Another observation that can be made in more detail is that the even powers of "x" cause a graph with symmetry about the y-axis, and the odd functions are not symmetrical about the y-axis.

There is a simple explanation:

$- \infty < x < 0$

$m \equiv 0 \pmod {2}$

$k(x) = x^{m}$

Hence:

$k(x) = x \times x \times x \times x \times ... \times x$

As x < 0 , and $m \equiv 0 \pmod {2}$ , it follows that k(x) > 0 .

Therefore, for $x \in \mathbb{R}$ , the graph y = k(x) is above the x-axis (touching at the Origin), and also the graph is symmetrical about the y-axis.

Consider the same values of "x", and the same function, but $m \equiv 1 \pmod {2}$ . This means that k(x) < 0 , and hence the graph of y = k(x) can be below the x-axis, and is not symmetrical about the y-axis.

Graphs of the form $y= ax^{2} + bx + c$

The graphs of the form $y = ax^{2} + bx + c$ are parabolic, and have lines of symmetry that are vertical. One can observe one example in the graph of $y = x^{2}$ whose line of symmetry is the y-axis (or x = 0 ).

Now one can consider the effects on the graph of changing the values of a, b, and c. Evidently changing c will cause the graph to move in the y-direction. Changing b will cause a move in the x-direction, and the sign of a dictates the orientation of the graph. A curve where a > 0 will curve "upwards", whereas a curve where a < 0 will curve "downwards".

The point of intersection of two graphs

This is much like finding the point of intersection of two lines. One can deduce that if there are two functions which when a value is input, will produce an identical output, these functions are equal. This information can then be used to conclude upon values for which the resultant equation (formed from equating the functions) is satisfied.

Example

1. Find the coordinates of the points at which the line y = x , and the curve $y = x^{2}$ intersect.
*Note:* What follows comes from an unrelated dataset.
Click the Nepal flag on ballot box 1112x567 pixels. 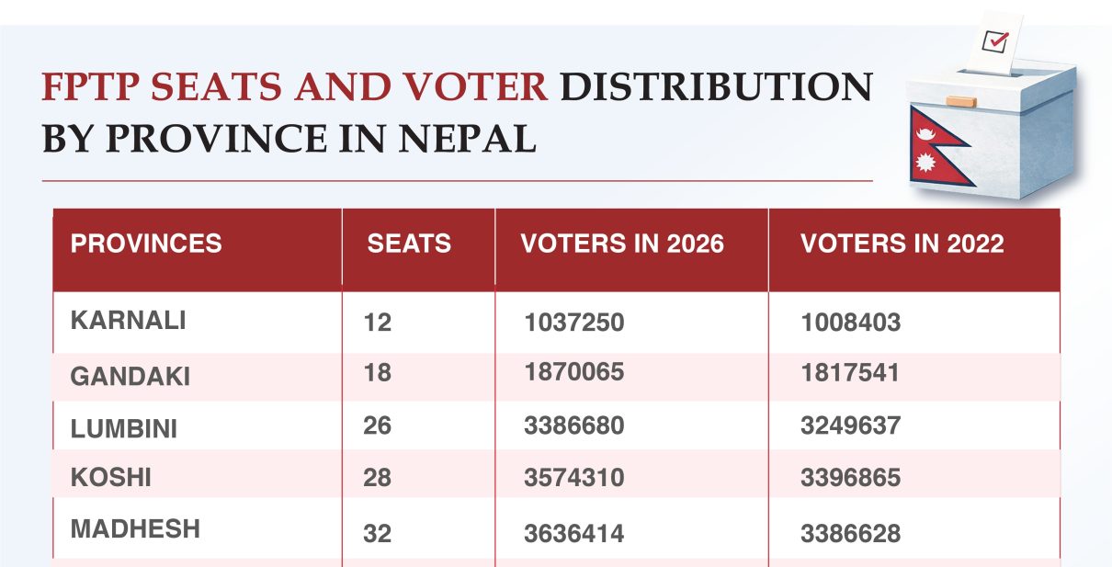click(x=937, y=147)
One simply has to equate the two:

$x^{2} = x$ ,

and then reduce this to a quadratic equation of the form $ax^{2} + bx + c = 0$ :

$x^{2} - x = 0$

Factorise:

x(x - 1) = 0

Therefore, x = 0, or x = 1.

Hence one can put these values into either of the original functions (both if one wishes to check one's values) to obtain the "y" values, and hence the coordinates.

Thus, the coordinates are: (0, 0), and (1, 1).

If one obtains a single point of intersection, it is proof that the line is a tangent to the curve at the point which one has calculated (this point is called the point of contact of the tangent to the curve).

Using factors to sketch graphs

To solve a quadratic equation, one can factorise it. By quadratic equation one refers (in this case) to an equation of the form $ax^{2} + bx + c = 0$ . This is important as it shows that when one obtains solutions through factorisation, one is obtaining the intercepts on the x-axis of the curve. Consider the previous section, one equates the two expressions of y in terms of x to obtain an equation whose solution is the intercepts of the two equations. In this example, one could think of the intercepts between $y = ax^{2} + bx + c$ , and y = 0 ; equating them gives: $ax^{2} + bx + c = 0$ .

It follows that if one can solve the equation, $ax^{2} + bx + c = 0$ , one knows of the x-axis intercepts (or lack thereof) for the function; these can be used (in conjunction with the sign of a, as mentioned previously, in order to give a sketch graph representation of the function $y = ax^{2} + bx + c$ ).